ZGFM
- Gisborne; New Zealand;
- Frequency: 90.9 MHz

Programming
- Language: English language
- Format: Adult contemporary

Ownership
- Owner: Radio New Zealand until 1996 The Radio Network after 1996

History
- Former call signs: 2ZG

Technical information
- Transmitter coordinates: 38°39′59″S 178°01′22″E﻿ / ﻿38.66625°S 178.02269°E

Links
- Webcast: Livestream
- Website: Official website

= ZGFM =

ZGFM was a radio station in Gisborne, New Zealand.

The station was originally started by Radio New Zealand on 1010 AM with the callsign 2XG. The station callsign and branding was later changed to 2ZG.

In 1978 2ZG moved to 945AM, the change in frequency was due to the New Zealand AM band changing from 10 kHz frequency spacing to 9 kHz spacing. Coinciding with the change, the station became known on air as The Coaster 2ZG.

The Coaster 2ZG began broadcasting on 90.9FM during the 1990s and was rebranded as ZGFM.

In July 1996 the New Zealand Government sold off the commercial arm of Radio New Zealand, the sale included ZGFM. The new owner was The Radio Network, a subsidiary of APN News & Media and Clear Channel Communications, which operated as a division of the Australian Radio Network.

In 1998 The Radio Network grouped all their local stations in smaller markets together to form the Community Radio Network. ZGFM continued to run a local breakfast show between 6am and 10am but outside breakfast all stations part of the Community Radio Network took network programming from a central studio based in Taupo.

In 2001 the Community Radio Network was discontinued and all stations become part of the Classic Hits FM network, as a result ZGFM was rebranded as Classic Hits 90.9 ZGFM. The station continued to run a local breakfast but now outside breakfast all programming originated from the Classic Hits studios in Auckland. The original 945AM frequency was replaced with Newstalk ZB.

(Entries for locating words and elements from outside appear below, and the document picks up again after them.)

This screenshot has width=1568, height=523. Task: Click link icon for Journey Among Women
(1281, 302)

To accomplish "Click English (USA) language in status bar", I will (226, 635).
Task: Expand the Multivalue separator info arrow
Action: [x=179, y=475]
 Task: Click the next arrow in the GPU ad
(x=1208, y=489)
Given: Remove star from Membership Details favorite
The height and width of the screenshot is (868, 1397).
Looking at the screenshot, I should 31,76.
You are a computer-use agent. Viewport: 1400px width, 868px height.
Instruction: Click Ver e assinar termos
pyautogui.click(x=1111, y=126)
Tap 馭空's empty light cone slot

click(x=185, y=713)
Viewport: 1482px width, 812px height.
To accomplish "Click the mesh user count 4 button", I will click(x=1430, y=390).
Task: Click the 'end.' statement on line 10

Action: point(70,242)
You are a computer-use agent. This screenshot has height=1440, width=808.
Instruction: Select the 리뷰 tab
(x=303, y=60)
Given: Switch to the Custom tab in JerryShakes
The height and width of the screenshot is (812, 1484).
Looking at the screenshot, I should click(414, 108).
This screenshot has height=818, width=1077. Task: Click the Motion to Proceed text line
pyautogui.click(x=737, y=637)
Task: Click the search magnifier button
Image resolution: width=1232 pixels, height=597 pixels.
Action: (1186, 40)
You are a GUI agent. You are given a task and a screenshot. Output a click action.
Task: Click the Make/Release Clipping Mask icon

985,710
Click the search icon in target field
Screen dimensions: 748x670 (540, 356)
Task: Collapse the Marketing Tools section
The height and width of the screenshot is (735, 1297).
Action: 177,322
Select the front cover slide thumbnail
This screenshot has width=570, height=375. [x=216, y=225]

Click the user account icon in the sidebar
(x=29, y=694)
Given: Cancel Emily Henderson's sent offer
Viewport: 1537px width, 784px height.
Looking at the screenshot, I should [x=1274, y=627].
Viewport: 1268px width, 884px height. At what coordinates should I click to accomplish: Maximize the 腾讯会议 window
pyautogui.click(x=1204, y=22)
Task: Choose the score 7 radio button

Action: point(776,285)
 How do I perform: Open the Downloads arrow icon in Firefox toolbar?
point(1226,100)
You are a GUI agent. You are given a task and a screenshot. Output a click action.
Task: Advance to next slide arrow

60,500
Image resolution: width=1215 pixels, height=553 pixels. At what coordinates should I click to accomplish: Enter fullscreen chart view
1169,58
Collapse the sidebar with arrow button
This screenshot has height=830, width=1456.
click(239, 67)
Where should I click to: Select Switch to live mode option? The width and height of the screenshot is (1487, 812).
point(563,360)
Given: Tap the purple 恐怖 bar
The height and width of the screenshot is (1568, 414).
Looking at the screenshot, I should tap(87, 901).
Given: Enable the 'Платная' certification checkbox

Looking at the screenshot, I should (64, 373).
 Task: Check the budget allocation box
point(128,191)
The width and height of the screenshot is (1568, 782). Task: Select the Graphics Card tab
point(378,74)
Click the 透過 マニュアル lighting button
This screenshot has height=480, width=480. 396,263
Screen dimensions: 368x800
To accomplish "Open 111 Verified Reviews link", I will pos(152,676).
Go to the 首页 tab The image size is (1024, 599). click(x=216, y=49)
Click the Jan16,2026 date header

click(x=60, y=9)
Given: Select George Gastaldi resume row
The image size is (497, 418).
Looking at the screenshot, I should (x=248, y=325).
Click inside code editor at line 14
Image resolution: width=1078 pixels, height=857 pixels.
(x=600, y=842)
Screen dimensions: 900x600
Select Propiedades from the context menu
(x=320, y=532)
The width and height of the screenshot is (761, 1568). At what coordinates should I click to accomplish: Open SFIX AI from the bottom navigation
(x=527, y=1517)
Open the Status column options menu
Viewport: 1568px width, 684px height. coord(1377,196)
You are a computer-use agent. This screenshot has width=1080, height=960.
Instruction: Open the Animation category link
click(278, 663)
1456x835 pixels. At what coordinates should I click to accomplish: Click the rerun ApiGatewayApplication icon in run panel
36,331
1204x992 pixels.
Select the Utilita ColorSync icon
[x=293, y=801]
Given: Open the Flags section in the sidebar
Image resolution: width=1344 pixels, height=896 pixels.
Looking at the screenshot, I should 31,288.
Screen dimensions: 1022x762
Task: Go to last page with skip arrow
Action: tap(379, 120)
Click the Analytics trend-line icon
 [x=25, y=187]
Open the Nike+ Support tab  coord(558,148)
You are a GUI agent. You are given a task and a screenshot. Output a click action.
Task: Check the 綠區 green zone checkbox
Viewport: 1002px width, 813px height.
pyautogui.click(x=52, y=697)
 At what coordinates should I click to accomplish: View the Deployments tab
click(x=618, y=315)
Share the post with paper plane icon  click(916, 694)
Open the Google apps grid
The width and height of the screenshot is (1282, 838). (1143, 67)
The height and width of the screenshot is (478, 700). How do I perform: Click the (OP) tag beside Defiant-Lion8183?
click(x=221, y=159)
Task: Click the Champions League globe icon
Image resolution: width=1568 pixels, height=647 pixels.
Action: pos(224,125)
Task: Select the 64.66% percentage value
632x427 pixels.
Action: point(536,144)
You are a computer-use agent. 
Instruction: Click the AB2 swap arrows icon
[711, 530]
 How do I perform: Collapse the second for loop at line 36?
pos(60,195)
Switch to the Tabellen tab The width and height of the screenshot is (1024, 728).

On 28 April 2014, all stations part of the Classic Hits network were rebranded as The Hits. A networked breakfast presented by Polly Gillespie and Grant Kareama was introduced to almost all The Hits stations with the former breakfast announcer moved to present a 6-hour show between 9 am and 3 pm. The local 9 am-3 pm show is presented by Connor Ruston.

The studios were located on the corner of Grey Street and Childers Road in Gisborne which has now been reutilised as a restaurant and bar.